Also, it’s helpful not to cut paragraphs into separate pieces, but rather to use a sliding window approach, where each paragraph retains the context of what came before, and/or the breadcrumbs of its parent headlines.

2 comments

I just put my notes into ElasticSearch and use the TextAnalysis processor and get a lot of the same functionality.
This is interesting. How effective was this?
ElasticSearch's text analyzer isn't semantic, but it does stemming and a few other transformations. Combined with the ranking of results by match, I can type in a couple of words or short phrase and get back a reasonable set of notes. That combined with the tags I used and linking means I can typically find the most relevant notes pretty quickly. It might be nice to have some ability for it to match synonyms of search terms given, eg. 'movie' and 'cinema'. I worry about overzealous collapsing of synonyms, for example 'film' can mean 'movie', but mostly they are different concepts.
When using SBERT instead of gpt for this use case, is it paired with some sort of vector database or just all done in code/memory?
You’d want persistence, since the embedding process takes some time.
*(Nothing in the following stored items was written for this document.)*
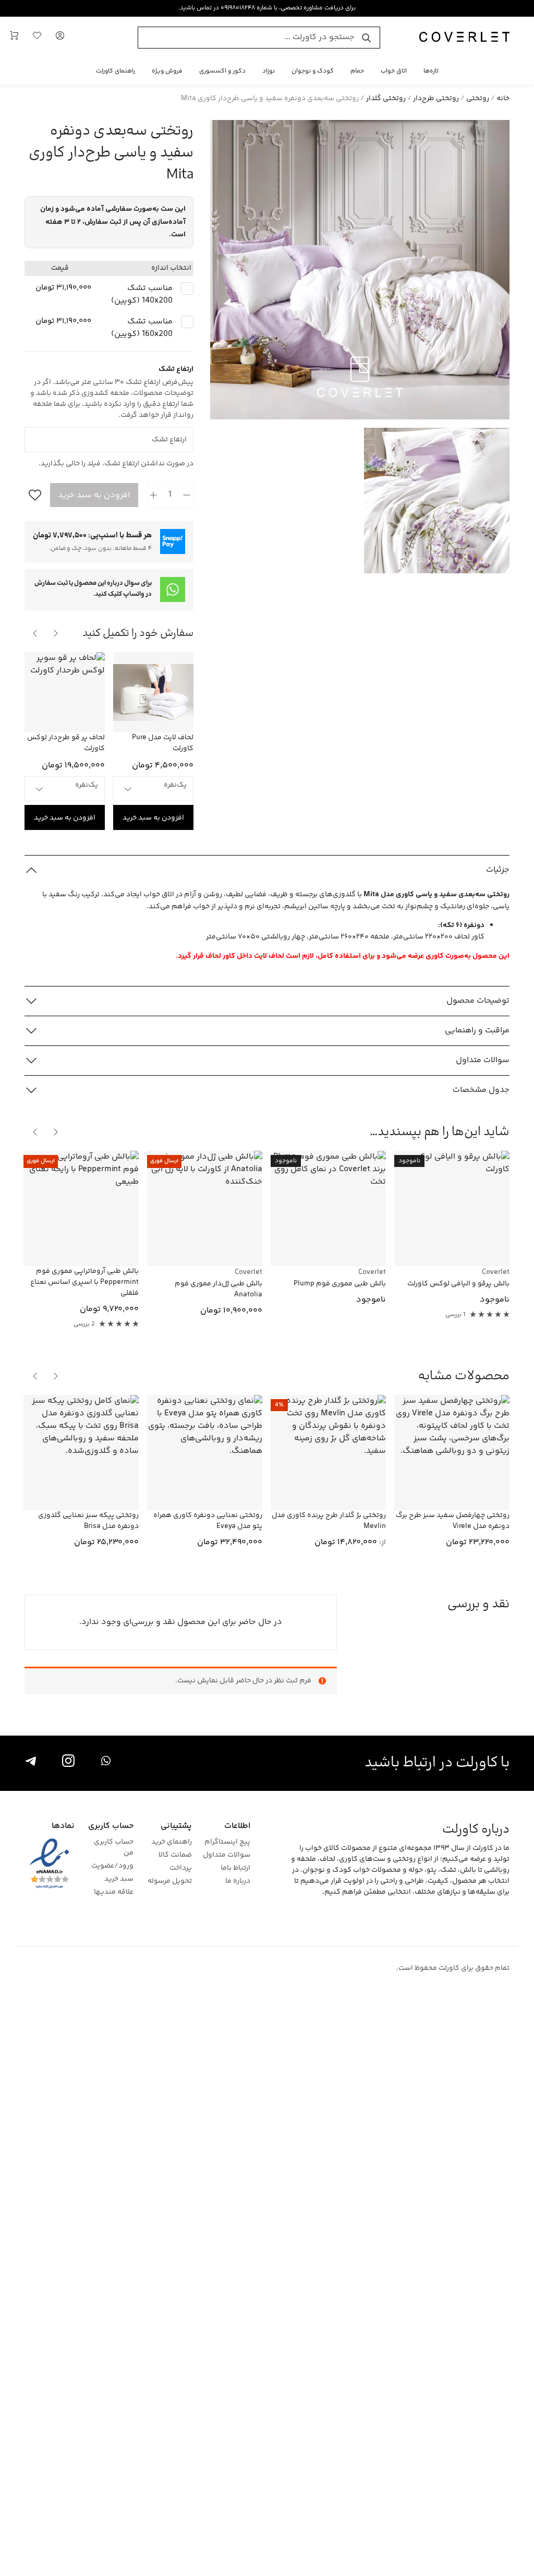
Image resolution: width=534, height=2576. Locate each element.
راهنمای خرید (171, 1842)
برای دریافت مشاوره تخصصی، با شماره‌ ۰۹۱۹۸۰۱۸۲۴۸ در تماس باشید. (267, 8)
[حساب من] (60, 37)
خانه (502, 98)
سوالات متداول (226, 1855)
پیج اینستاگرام (227, 1842)
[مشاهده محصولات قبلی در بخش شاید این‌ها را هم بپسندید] (55, 1132)
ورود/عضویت (112, 1866)
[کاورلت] (464, 37)
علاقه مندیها (113, 1892)
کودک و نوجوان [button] (313, 71)
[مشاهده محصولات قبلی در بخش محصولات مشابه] (55, 1376)
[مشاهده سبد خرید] (14, 37)
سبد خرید (118, 1879)
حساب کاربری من (113, 1848)
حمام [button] (357, 71)
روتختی (477, 98)
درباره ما (237, 1881)
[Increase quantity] (154, 495)
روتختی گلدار (386, 98)
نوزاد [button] (268, 71)
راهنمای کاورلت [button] (115, 71)
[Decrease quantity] (186, 495)
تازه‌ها (431, 71)
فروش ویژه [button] (167, 71)
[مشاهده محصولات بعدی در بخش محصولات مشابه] (35, 1376)
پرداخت (180, 1868)
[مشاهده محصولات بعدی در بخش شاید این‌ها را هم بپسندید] (35, 1132)
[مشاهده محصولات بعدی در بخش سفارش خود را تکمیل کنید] (35, 633)
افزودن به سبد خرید (94, 495)
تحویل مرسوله (170, 1881)
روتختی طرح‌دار (436, 98)
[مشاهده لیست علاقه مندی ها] (37, 37)
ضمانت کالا (175, 1855)
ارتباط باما (235, 1868)
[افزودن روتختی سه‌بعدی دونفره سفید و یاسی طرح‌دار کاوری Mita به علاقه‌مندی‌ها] (33, 495)
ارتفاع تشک (177, 431)
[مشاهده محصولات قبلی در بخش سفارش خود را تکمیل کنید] (55, 633)
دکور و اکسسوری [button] (222, 71)
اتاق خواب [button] (394, 71)
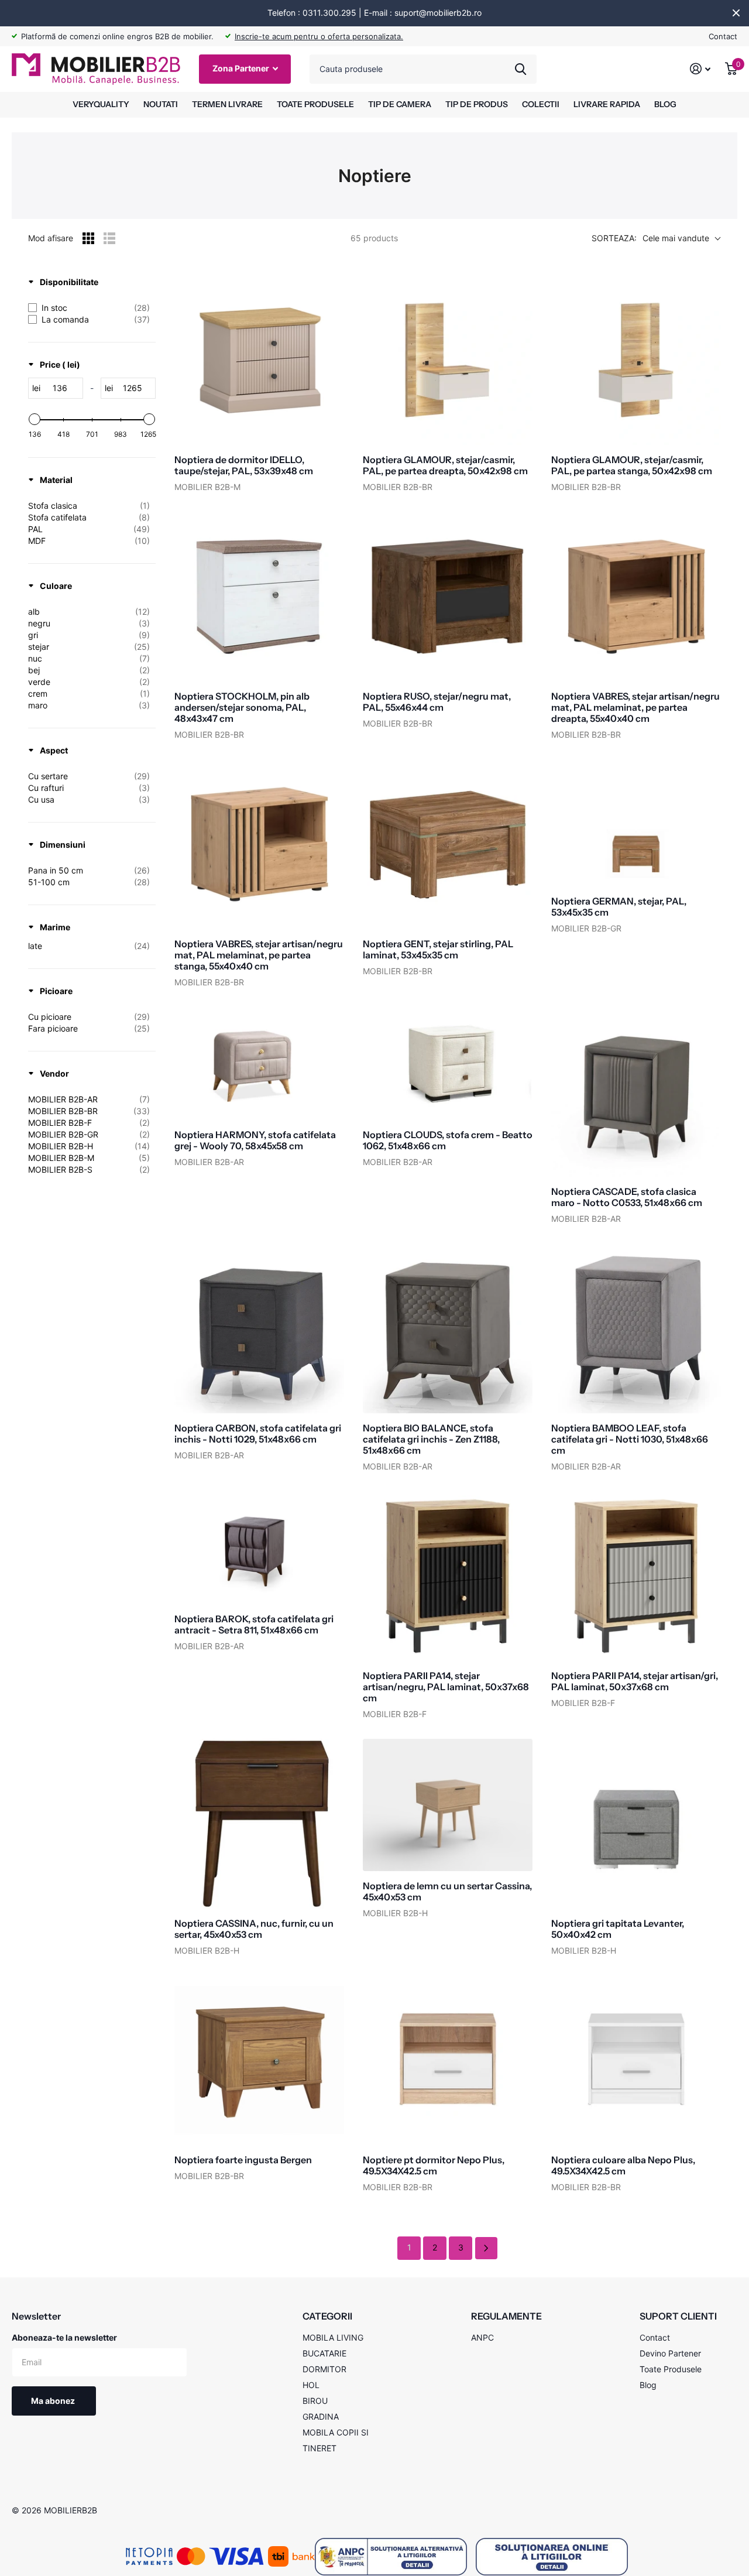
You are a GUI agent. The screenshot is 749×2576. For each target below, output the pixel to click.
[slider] (34, 419)
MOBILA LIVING (333, 2337)
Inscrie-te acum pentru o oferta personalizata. (319, 36)
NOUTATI (160, 104)
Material (56, 480)
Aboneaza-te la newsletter (64, 2337)
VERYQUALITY (101, 104)
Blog (648, 2385)
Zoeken (520, 69)
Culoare (56, 586)
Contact (723, 36)
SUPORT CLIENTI (678, 2316)
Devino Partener (670, 2353)
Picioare (56, 991)
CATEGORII (327, 2316)
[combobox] (423, 69)
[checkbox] (89, 308)
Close (736, 13)
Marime (55, 927)
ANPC (482, 2337)
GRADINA (321, 2416)
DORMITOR (324, 2369)
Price (60, 364)
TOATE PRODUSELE (315, 104)
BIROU (315, 2401)
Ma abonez (54, 2401)
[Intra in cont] (700, 69)
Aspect (54, 750)
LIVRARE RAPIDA (606, 104)
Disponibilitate (69, 282)
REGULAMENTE (506, 2316)
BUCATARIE (324, 2353)
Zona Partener (241, 68)
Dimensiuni (62, 844)
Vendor (54, 1073)
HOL (311, 2385)
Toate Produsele (671, 2369)
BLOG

But you don’t need to go all Pinecone on this. There is FAISS, and there is hnswlib, for example. Like SQLite for vector search.
Friendly reminder that we (Pinecone) have a free tier that holds up to ~5M SBERT embeddings (x768 dimensions). For quick projects, going "all Pinecone on this" could turn out to be the easier and faster option.
Point taken ;-)

I like to stand up for the little guy. I hear Pinecone this and Pinecone that. And nobody seems to pay any attention to the awesome dude who made hnswlib.

Who, Yury Malkov? He won’t be offended… He’s an advisor to Pinecone. :)

And yes, both he and HNSW are awesome.

What about Postgres with pg vector?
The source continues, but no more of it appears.